## [Deep Learning is Robust to Massive Label Noise](https://arxiv.org/pdf/1705.10694)


The paper shows that neural networks can generalize when large numbers of (non-adversarially) incorrectly labeled examples are added to datasets (MNIST, CIFAR, and ImageNet).
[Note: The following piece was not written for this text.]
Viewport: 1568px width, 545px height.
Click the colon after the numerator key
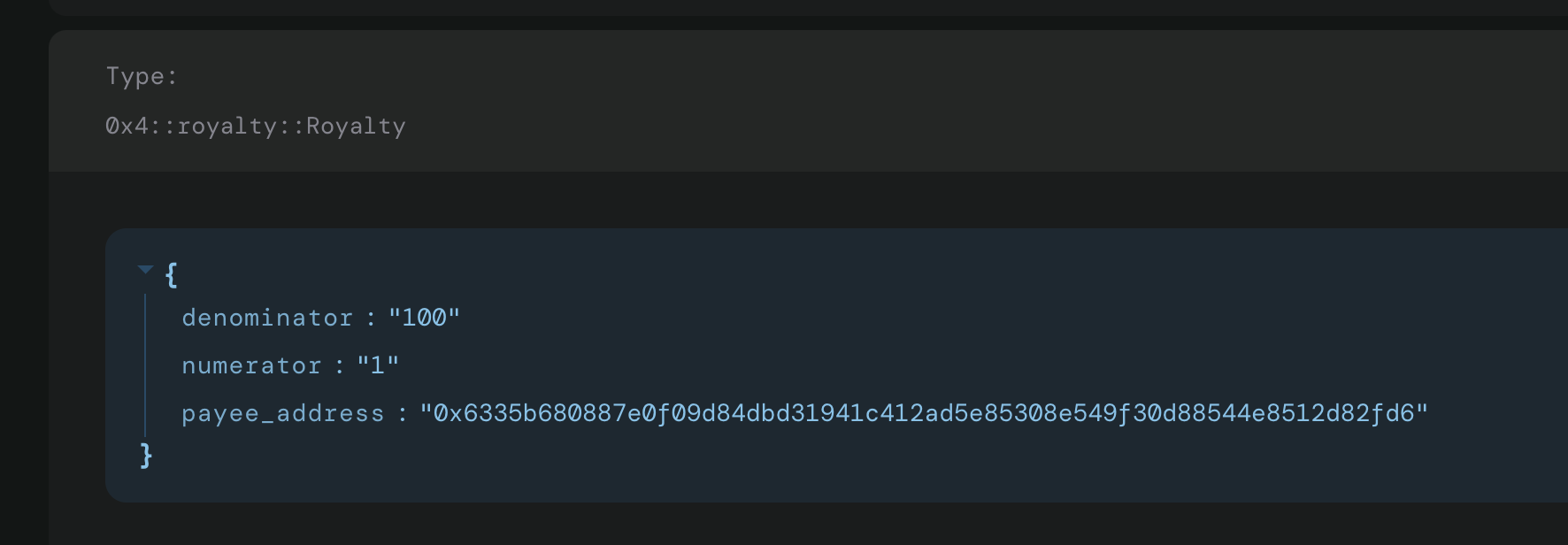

We'll focus on uniform label noise (Experiment 1) and the MNIST dataset for computational reasons.

In [58]:
import torch
import torch.nn as nn
import torch.optim as optim

from torchvision import datasets, transforms
from torch.utils.data import DataLoader
from PIL import Image

import numpy as np
import matplotlib.pyplot as plt
import os, itertools, time

os.makedirs('logs', exist_ok = True)
os.makedirs('models', exist_ok = True)

seed = 42
np.random.seed(seed)
torch.manual_seed(seed)

device = torch.device(
    'cuda' if torch.cuda.is_available() else
    ('mps' if torch.backends.mps.is_available() else
    'cpu')
)
# device = 'cpu' # faster for the small models we are using

def eval_model(model, test, criterion = nn.CrossEntropyLoss()):
    # Returns loss and accuracy of the model on the test set
    model.eval()
    correct, loss = 0, 0.0
    with torch.no_grad():
        for images, labels in test:
            images, labels = images.to(device), labels.to(device)
            _, pred = torch.max(model(images), 1)
            correct += (pred == labels).float().sum().item()
            loss += criterion(model(images), labels).item()
    return loss / len(test.dataset), correct / len(test.dataset)

In [59]:
class NoisyLabelDataset(torch.utils.data.Dataset):
    """Adds alpha uniformly noisy labels for every example in the original dataset"""
    
    def __init__(self, dataset, alpha):

        self.dataset = dataset
        self.alpha = alpha

    def is_noisy(self, idx):
        return idx % (self.alpha + 1) != 0

    def __len__(self):
        n = len(self.dataset)
        return n + (self.alpha * n)

    def __getitem__(self, idx):
        x, y = self.dataset[idx // (self.alpha + 1)]
        if self.is_noisy(idx):
            y = np.random.choice(len(self.dataset.classes))
        return x, y

In [60]:
def train(model, train_loader, val_loader, lr = 0.01, patience = 3, max_epochs = 100, verbose = False):
    
    model.to(device)
    criterion = nn.CrossEntropyLoss()
    optimizer = optim.Adadelta(model.parameters(), lr = lr)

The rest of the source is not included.